The stress of the MRI (among other things - life has been NUTS), sent me off my RKD. I've been tracking my BG levels and my fasting level in the mornings has been 67, 64, 71, 63 - then this morning after having desert last night it was 84. Oops :) It was nice having several days of fun, though. Of eating grapes, apples, ice cream, a cookie, wine, sandwiches, humus, etc. With all of that I only went above 100 twice. After desert last night it was 117. On Saturday my fasting rate was 64 then Dan and I went to the gym and after working out it was 107. A 43 point jump. Holy crap! That's why Dr Seyfried doesn't want you to work out. He says you can do relaxing walks, but no real exercise because it raises BG levels too much. I trusted him, but also wanted to see for myself. Even though I had read the research it was eye opening.
This BG monitor is so much fun. It hurts to prick yourself, but the information is fascinating. This week instead of doing the RKD diet, I'm trying a RSD. RSD = restricted standard diet. I won't be eating the typical standard diet, however, because I will eliminate all simple sugars and carbs. The restricted part, for me is 1200 calories/day. I want to see how a healthy whole foods diet will effect my BG levels. In order for me to jump on any band wagon - even if it's backed by science like the RKD - I want to have all the information possible before I ultimately commit. I know I have been so excited about the RKD, and I truly hope you don't just take my word for it but read the amazing research for yourself, however, I always want to be completely sure about my choices.

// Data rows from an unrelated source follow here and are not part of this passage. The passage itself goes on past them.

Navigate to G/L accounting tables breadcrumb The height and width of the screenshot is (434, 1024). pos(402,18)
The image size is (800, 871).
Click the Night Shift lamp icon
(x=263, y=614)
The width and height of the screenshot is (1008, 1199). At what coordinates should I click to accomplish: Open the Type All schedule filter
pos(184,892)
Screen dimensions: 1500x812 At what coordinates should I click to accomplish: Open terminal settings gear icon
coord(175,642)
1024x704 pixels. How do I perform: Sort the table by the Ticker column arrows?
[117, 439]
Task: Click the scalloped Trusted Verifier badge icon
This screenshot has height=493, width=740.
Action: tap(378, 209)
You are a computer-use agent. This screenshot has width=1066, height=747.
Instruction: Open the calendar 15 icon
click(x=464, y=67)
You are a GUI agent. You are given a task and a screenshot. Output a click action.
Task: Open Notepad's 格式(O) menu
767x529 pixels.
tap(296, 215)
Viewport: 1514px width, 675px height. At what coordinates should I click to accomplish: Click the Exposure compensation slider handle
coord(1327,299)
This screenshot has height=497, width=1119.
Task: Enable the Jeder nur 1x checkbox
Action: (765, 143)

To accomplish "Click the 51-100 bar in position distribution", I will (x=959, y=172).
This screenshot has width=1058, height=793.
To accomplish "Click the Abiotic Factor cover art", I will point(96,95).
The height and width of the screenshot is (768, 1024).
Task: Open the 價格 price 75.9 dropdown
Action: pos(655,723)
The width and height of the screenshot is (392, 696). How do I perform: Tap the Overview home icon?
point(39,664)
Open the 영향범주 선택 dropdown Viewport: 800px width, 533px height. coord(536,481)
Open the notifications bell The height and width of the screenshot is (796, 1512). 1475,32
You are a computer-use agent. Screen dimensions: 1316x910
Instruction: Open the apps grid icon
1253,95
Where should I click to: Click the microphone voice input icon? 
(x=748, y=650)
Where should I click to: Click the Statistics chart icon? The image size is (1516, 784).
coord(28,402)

The tricky part with the RKD is that Dr Seyfried wants you to keep your BG levels between 55-65 which is considered hypoglycemic. In the past when I have extremely low BG levels it has triggered dizziness, nausea, auras, even seizures. I'm not sure if it is healthy for me to be that extreme. The only way to find out, though, is if I test myself and really monitor my body. If I'm unable to remain in Seyfried's range but must instead live in the 65-75 BG range I can only imagine that it would be better than me just saying eff it and eating muffins at whim. Sometimes it's too hard to be that crazily restricted. All of the research is inspiring with the results they get, but putting it into practice on humans is shockingly drastic. Anyone who has to monitor BG will truly understand the challenge of diet and exercise and BG levels. The whole thing really makes me wonder about what Dr Seyfried eats :)
Also, sorry about my lack of response with emails and voicemail. I am trying to rest up and get caught up but it's a slow process.